Indian private-sector refiner Reliance Industries (RIL) and BP have raised gas output from "difficult fields" located in the KG basin off India's east coast during April-June.

 

RIL and BP ramped up production from the fields to 20.9mn m³/d of gas, as the two companies commissioned the MJ field during the period, RIL said.

 

The firm has two more wells to come on stream and is on track to achieve gas output from the KG-D6 block at 30mn m³/d during 2023-24, accounting for 30pc of India's overall gas production, it added.

 

India produced 34bn m³ of natural gas in April 2022-March 2023, preliminary oil ministry data show.

 

RIL and BP have signed several gas sale and purchase agreement with fertilizers, city gas distribution, power, refinery, steel, and ceramics after conducting two rounds of e-auctions for a cumulative volume of 11mn m³.

 

Their gas price realization also remains higher by 11pc on the year at $10.81/mn Btu during April-June, but was lower by 5.1pc on the quarter as the government lowered the ceiling price at $12.12/mn Btu from $12.42/mn Btu earlier.

 

RIL and BP have jointly developed three main gas fields in the KG basin.
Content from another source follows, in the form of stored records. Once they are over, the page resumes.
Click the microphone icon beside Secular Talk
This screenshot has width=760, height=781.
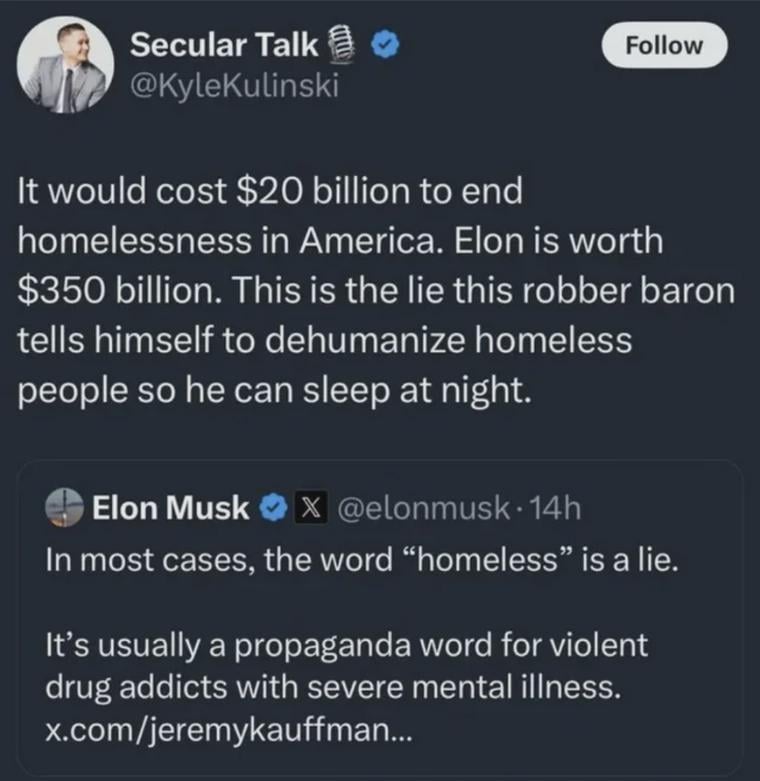point(340,44)
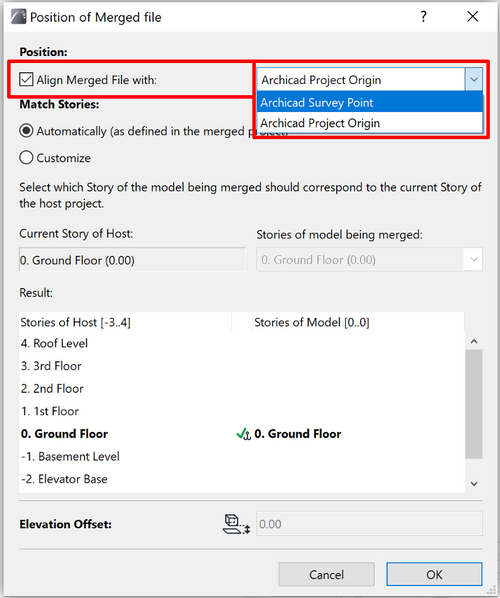Choose Archicad Project Origin from the list
Viewport: 500px width, 598px height.
tap(370, 123)
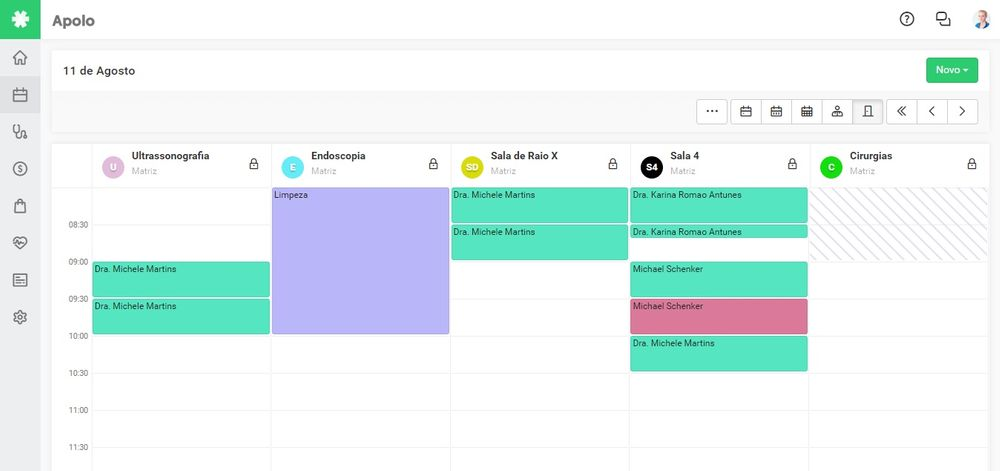1000x471 pixels.
Task: Open the help question mark icon
Action: 907,19
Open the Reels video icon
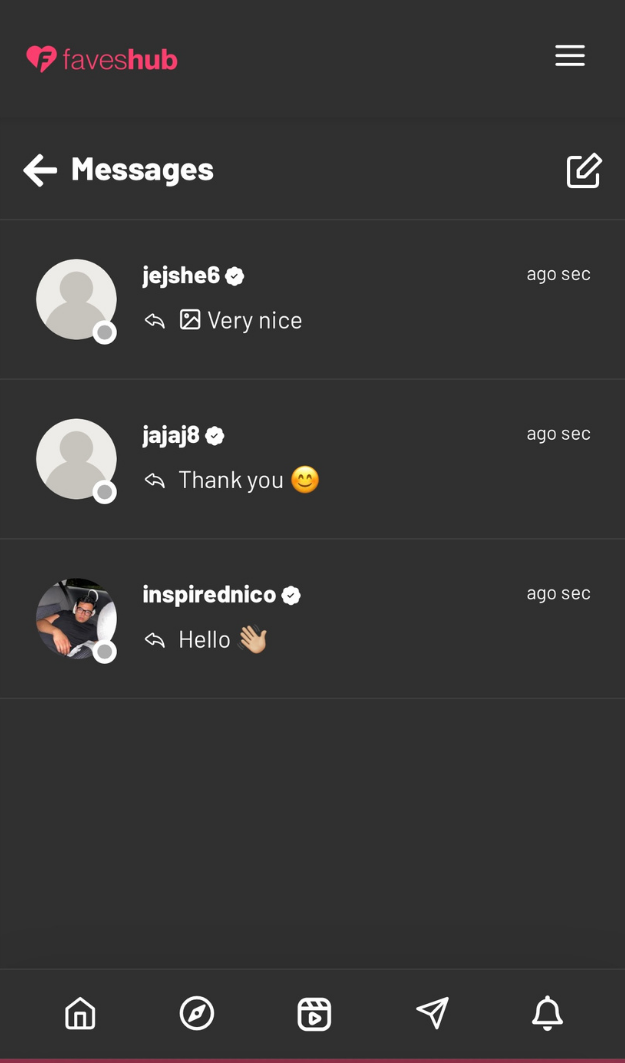 tap(314, 1013)
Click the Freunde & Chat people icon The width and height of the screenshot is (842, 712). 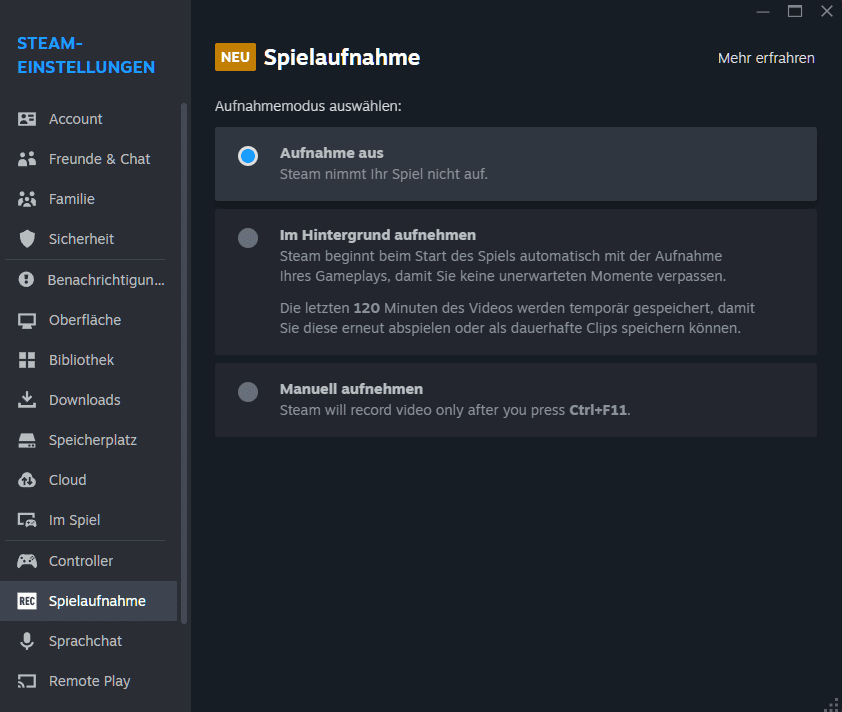(27, 159)
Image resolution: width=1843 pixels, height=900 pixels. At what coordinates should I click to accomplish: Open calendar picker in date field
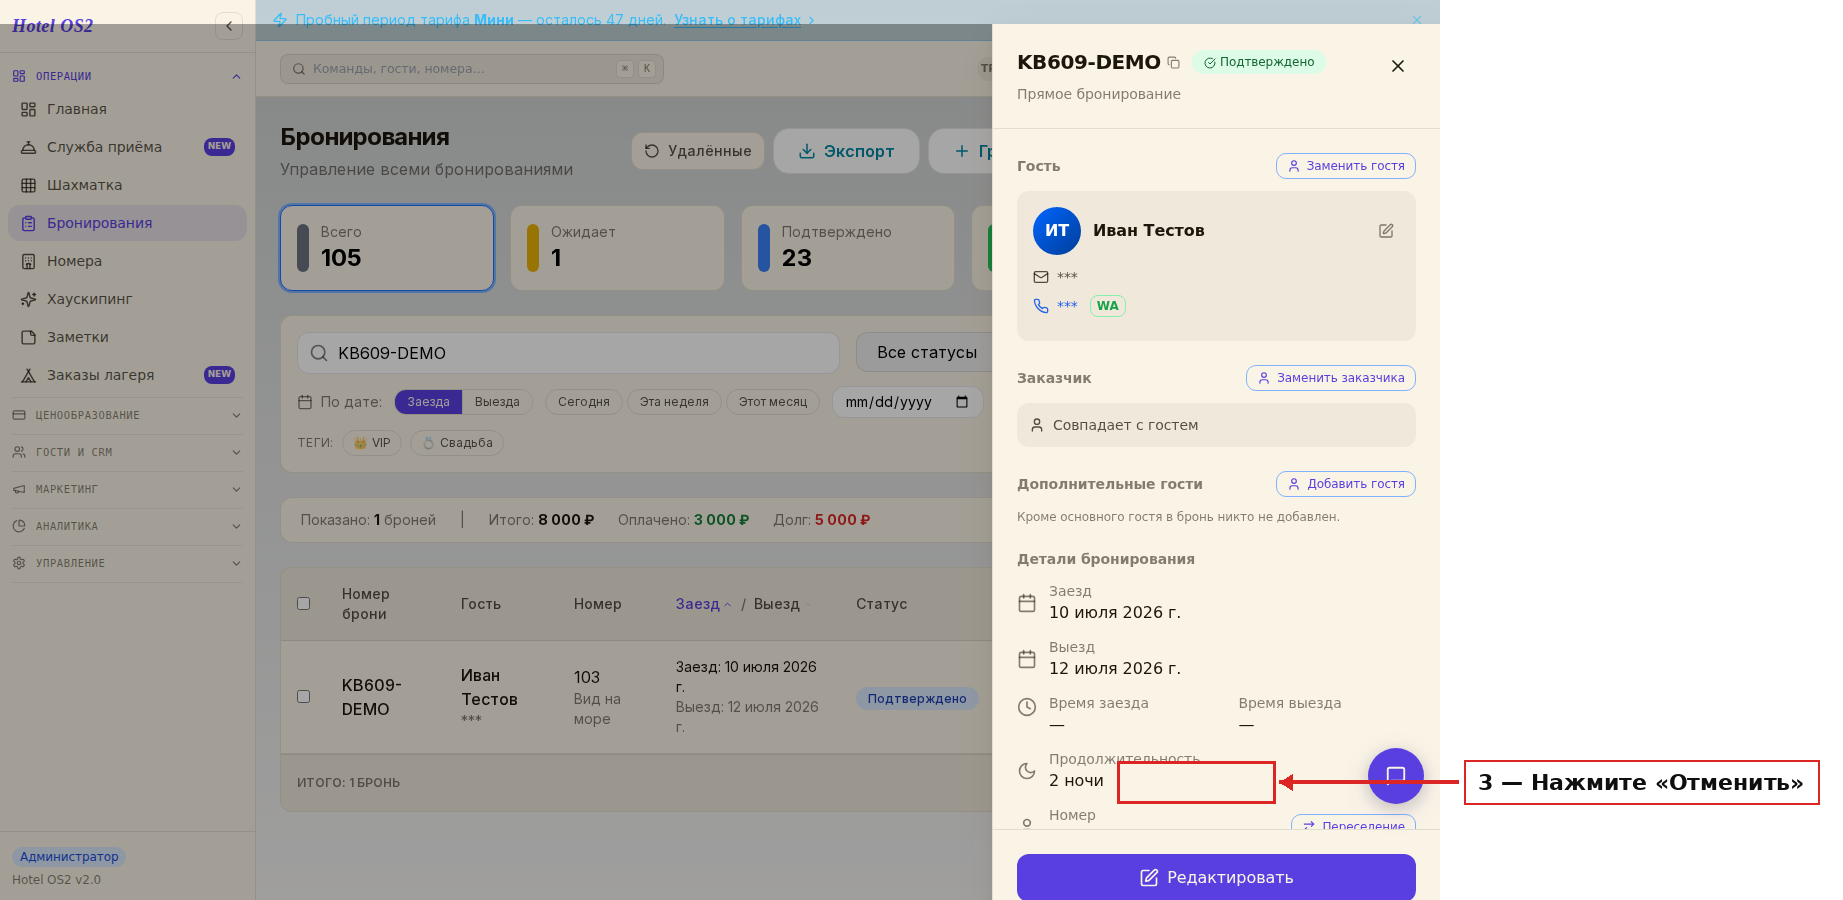(x=962, y=402)
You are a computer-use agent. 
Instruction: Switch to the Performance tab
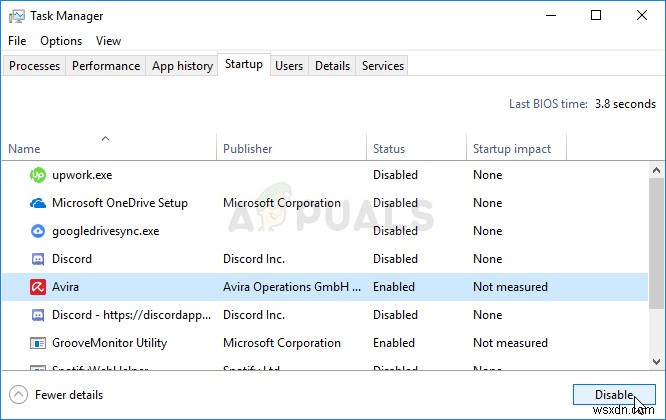pyautogui.click(x=106, y=66)
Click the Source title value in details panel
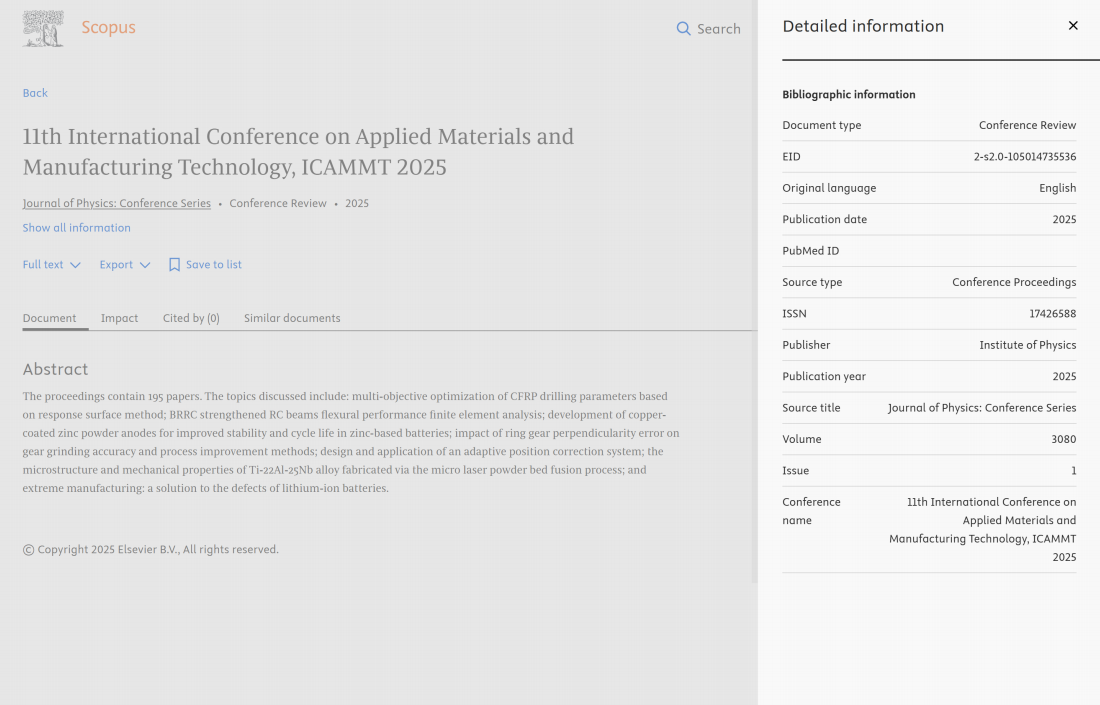 981,408
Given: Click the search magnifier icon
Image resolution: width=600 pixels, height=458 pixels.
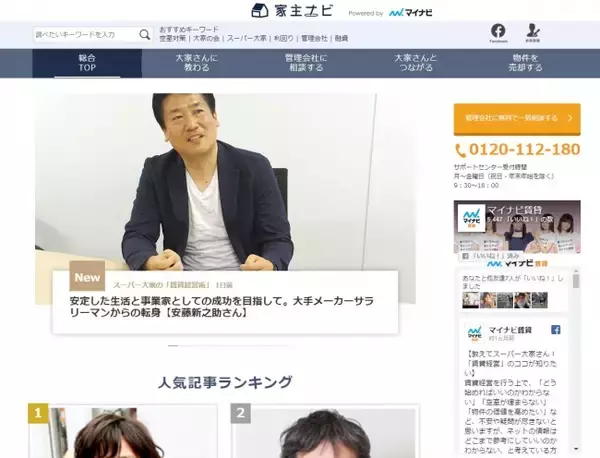Looking at the screenshot, I should [145, 34].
RIL owns around 67pc of the KG-D6 fields, with the rest owned by BP.

 

RIL expects gas price volatility to continue this year, particularly because of high storage levels in Europe and higher nuclear output from Japan and France as well as demand recovery in China.

 

RIL posted a consolidated net profit of Rs182.58bn during April-June, down by 6pc on the year owing to weak oil-to-chemical (O2C) demand following a decline in fuel cracks, weak petrochemical demand and a fall in crude oil prices.

 

RIL's revenue from the O2C business was at Rs1.33 trillion over April-June, down by nearly 18pc from a year earlier, the company said in a stock exchange filing.

 

RIL's refinery throughput was at 19.7mn t (396,000 b/d) during April-June, largely unchanged from January-March and from April-June 2022.

 

It said that the impact of the cyclone Biparjoy was minimized because of depleted inventory and as two shutdowns of the FCC hydrotreater and Dahej cracker had been completed in the April-June quarter.